Nelson’s first step in his Oulipian procedure was to strip the soliloquies of all their consonants, leaving only the vowels. In this system, the author mentions, Y does not count. Next, he “did [his] best to forget what Shakespeare had written and sought [his] own set of words to build  (italics mine) from these vowel strings.” This notion of buildingpoems illustrates further the materiality of language for Nelson. The goal, he goes on to write, “was to simply get somewhere else,” someplace other than where Shakespeare had gotten. The poems within This Is What Happens are translations, though not versions focused on sense. Instead, as Nelson suggests, the poems shed light on vocalic structure.

The second component of Nelson’s method is yet another link to Oulipo. After culling consonants from plays such as Macbeth and The Tragedy of Richard the Third, the poet wanted to avoid organizing the poems by play. Instead, he recalled George Perec’s usage of the knight’s circuit in a game of chess to shape the action in his book, Life: A User’s Manual. Where Perec mapped out his own knight’s circuit, Nelson’s eight sets of eight poems corresponded perfectly with the standard sixty-four squares of a chessboard. This correspondence enabled Nelson to rely on the earliest surviving knight’s circuit, which dates back to 840 AD and is associated with al-Adli ar-Rumi of Baghdad.

Throughout these procedural poems Nelson writes in diction that occasionally conjures past literary figures such as John Milton. In “Lycidas,” Milton turns towards closing his pastoral poem with this famously attention-shifting line: “Thus sang the uncouth Swain to th’ Okes and rills.” Nelson reformulates this line in the first rendition of his pastoral, “Sparse Fields Plowed Last,” when he writes, “thus spake / this bad-shamed boy in long, loud cadence.” In both Milton and Nelson the word “thus” insists that the preceding lines be read in a different light. Within Milton’s poem, the reader sees a distinction between the shepherd’s song of loss and the final eight lines that are spoken by another voice.

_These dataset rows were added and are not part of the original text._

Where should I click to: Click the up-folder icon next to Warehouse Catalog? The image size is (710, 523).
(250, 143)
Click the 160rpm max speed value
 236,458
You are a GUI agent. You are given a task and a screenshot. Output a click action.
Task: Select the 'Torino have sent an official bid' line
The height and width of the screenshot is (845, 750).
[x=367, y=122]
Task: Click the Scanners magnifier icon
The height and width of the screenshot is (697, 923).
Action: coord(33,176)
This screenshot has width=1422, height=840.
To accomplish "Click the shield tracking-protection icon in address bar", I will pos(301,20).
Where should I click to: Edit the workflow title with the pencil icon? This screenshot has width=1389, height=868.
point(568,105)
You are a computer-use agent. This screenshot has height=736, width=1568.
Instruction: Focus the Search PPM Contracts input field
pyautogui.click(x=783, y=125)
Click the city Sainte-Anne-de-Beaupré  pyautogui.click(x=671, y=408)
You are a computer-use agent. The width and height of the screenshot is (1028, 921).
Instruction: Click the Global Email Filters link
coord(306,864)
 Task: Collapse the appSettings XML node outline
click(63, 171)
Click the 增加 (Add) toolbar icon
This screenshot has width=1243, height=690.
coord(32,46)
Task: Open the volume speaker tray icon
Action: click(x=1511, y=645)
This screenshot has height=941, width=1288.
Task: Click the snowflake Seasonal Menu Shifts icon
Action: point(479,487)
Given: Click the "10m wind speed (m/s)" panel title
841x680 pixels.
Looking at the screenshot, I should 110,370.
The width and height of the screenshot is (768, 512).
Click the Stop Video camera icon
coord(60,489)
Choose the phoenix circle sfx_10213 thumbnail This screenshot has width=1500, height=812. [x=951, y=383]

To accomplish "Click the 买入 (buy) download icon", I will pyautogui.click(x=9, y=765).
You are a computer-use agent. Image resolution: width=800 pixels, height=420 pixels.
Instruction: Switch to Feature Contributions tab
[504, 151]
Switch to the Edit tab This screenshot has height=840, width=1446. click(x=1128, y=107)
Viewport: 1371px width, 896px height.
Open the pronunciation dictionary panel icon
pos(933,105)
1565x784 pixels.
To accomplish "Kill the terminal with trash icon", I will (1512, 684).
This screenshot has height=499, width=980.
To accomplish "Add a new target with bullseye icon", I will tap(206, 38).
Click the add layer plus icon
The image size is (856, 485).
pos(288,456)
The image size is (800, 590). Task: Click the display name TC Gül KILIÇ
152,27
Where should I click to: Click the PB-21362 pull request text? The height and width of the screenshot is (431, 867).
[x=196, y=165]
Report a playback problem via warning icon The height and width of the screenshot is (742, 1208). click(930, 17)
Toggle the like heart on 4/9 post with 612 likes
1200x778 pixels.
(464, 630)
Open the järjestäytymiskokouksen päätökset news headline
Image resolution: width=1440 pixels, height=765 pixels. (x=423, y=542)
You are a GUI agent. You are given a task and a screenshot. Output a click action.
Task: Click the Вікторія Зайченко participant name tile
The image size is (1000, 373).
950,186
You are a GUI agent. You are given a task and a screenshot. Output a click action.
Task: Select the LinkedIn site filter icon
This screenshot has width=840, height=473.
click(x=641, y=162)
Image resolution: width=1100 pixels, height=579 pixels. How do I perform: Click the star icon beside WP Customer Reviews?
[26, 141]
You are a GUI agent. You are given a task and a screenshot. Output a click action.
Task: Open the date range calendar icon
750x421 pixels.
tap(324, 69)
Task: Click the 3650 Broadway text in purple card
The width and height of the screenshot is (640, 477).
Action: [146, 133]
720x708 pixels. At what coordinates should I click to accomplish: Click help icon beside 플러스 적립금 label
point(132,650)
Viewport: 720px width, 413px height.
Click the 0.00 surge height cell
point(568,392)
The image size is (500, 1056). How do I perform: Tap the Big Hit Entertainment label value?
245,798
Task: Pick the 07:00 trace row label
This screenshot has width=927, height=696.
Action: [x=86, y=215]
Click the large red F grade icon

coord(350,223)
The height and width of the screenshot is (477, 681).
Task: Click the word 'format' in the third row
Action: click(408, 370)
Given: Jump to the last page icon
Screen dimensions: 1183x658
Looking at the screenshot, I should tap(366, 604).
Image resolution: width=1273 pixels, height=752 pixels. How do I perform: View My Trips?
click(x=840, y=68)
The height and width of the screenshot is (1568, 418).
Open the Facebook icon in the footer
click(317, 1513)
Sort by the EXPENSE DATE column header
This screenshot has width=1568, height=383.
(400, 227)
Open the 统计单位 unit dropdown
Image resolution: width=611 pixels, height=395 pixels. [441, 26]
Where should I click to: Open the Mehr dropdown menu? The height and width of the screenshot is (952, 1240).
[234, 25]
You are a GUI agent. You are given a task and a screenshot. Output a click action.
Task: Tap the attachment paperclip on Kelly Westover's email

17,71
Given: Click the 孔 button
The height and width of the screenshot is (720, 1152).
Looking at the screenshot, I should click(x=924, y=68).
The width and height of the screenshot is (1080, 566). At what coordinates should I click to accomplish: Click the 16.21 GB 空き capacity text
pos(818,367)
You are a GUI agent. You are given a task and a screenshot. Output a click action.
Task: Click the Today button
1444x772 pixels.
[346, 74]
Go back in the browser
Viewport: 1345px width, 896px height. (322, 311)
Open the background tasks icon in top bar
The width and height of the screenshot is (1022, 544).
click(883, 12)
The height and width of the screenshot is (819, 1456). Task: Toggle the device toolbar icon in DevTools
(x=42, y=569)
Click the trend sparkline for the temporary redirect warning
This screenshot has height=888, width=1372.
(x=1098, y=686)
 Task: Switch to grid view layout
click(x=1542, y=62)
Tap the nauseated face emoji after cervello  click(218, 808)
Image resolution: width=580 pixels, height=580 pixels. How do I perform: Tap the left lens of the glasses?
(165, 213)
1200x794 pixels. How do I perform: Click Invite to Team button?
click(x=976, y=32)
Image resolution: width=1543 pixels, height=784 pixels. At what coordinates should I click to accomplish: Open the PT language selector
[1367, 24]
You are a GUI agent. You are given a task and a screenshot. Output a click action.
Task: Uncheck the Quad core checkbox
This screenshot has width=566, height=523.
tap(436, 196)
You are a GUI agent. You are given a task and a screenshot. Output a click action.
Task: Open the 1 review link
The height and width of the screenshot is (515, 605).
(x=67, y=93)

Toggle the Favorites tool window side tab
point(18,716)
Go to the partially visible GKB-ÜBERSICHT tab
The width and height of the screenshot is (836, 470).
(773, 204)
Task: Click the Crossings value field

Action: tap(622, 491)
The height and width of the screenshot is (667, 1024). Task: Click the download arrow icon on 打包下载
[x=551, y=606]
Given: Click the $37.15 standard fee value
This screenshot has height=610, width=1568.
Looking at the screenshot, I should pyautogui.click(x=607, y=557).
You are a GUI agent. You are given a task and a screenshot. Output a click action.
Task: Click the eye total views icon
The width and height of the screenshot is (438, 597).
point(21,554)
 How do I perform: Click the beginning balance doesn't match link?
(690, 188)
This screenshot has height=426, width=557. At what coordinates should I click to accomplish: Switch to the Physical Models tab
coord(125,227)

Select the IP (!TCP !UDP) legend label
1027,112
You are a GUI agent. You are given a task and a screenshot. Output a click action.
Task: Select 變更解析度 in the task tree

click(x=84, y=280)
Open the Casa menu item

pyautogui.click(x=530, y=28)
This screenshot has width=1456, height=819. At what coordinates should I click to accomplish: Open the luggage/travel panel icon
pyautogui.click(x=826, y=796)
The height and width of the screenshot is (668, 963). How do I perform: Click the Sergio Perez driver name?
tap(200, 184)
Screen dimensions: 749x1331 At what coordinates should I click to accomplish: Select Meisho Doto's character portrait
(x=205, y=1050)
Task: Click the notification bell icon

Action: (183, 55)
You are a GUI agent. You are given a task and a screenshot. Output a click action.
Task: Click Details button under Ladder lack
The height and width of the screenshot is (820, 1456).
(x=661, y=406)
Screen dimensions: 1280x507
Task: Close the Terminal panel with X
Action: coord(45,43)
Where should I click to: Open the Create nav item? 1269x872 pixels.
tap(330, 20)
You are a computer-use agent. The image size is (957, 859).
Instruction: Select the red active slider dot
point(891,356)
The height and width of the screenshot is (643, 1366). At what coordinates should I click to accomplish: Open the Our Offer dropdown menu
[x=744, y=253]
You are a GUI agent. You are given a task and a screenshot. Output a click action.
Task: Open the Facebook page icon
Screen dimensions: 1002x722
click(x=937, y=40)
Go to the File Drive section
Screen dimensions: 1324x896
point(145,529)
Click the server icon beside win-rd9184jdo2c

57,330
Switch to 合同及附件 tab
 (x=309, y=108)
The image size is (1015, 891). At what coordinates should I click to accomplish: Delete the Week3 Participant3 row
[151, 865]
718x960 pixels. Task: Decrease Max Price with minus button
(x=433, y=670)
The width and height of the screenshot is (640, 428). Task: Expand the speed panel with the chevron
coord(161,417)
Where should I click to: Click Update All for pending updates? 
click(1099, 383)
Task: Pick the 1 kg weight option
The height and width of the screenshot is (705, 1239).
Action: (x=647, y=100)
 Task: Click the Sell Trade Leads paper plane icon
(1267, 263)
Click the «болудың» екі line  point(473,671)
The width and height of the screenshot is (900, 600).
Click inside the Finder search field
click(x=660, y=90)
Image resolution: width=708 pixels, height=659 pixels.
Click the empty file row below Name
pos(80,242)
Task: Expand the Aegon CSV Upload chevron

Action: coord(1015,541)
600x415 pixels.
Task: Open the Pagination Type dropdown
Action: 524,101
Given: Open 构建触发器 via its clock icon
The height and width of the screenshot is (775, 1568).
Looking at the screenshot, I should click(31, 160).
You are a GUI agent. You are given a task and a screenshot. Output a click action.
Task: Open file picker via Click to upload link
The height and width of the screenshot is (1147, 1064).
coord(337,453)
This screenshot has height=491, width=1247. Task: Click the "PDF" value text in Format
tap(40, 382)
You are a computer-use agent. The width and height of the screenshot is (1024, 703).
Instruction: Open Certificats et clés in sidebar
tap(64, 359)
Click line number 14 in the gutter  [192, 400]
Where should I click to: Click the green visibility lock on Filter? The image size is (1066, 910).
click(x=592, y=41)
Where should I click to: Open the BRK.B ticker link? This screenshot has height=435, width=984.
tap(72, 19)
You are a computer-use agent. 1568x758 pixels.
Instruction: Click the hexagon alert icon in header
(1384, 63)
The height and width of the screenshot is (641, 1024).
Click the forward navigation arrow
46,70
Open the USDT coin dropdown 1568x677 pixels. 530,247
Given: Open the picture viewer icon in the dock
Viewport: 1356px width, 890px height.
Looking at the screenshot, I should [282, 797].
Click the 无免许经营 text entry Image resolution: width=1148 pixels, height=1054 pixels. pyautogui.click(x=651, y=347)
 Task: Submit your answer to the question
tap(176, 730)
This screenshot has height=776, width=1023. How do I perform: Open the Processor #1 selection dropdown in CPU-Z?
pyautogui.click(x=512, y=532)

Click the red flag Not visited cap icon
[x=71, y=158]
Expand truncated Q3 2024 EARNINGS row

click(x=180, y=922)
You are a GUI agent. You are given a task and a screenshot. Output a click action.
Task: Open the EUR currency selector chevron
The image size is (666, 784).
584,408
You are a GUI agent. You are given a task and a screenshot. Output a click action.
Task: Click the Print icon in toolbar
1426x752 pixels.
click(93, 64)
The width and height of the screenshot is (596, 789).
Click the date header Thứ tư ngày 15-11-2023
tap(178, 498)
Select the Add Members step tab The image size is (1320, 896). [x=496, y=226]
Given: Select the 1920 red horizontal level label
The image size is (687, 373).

In his book, too, Nelson plays out this tension between song and speech in poems where words such as argot, jargon, and patois continually crop up. Argot and jargon refer to specialized language, such as Cockney Rhyming Slang or Esperanto. Patois, on the other hand, refers to any nonstandard language, such as pidgins and creoles. Interestingly, the French word signifies rude, incomprehensible speech. Nelson’s second rendition of “Sparse Fields Plowed Last” closes with these lines:

                                                                                 Shout,
as egret’s shrill emboldens avis argot. Send

this bitter age in dust, send us swans,
another eagle. Ovations doom tug’s lost

 exacting droplet. Is that it, or is no

 gem sparkling? Egret’s eggs!

 

The “Shout” here, perhaps rude, turns up the volume on notions of speech while the poet links the “egret’s shrill” with “avis argot.” The piercing sound of the egret instills courage into the avis’s specialized language. In Latin, avis is a word for bird. So, this argot would be the specialized language of birds, song. Nelson’s attunement to birdsong links his work to one of the oldest and most traditional tropes in poetry. Notably, though, this song in contrast to Keats’s “Ode to a Nightingale” would be shrill. In conjunction with the opening shout, this makes clear that Nelson wants readers to consider heightened instances of talk and song rather than so-called normative forms. Perhaps This Is What Happens When Talk Ends is another way of saying “song is what happens when talk ends.”

Nelson’s intention “to get somewhere else,” as mentioned above, starts in Shakespeare. But where does Nelson get to exactly? A place? A state of mind seems more apt. One that is unhindered within the constraints of what one might call traditional tradition, Milton and Keats et al. Nelson’s other companion from the outset, Oulipian technique, opens up this crowded path. In a book indebted to two literary traditions such as This Is What Happens When Talk Ends it’s clear that the poem for Nelson is a place after all, a place where the ear attunes to the textures of language.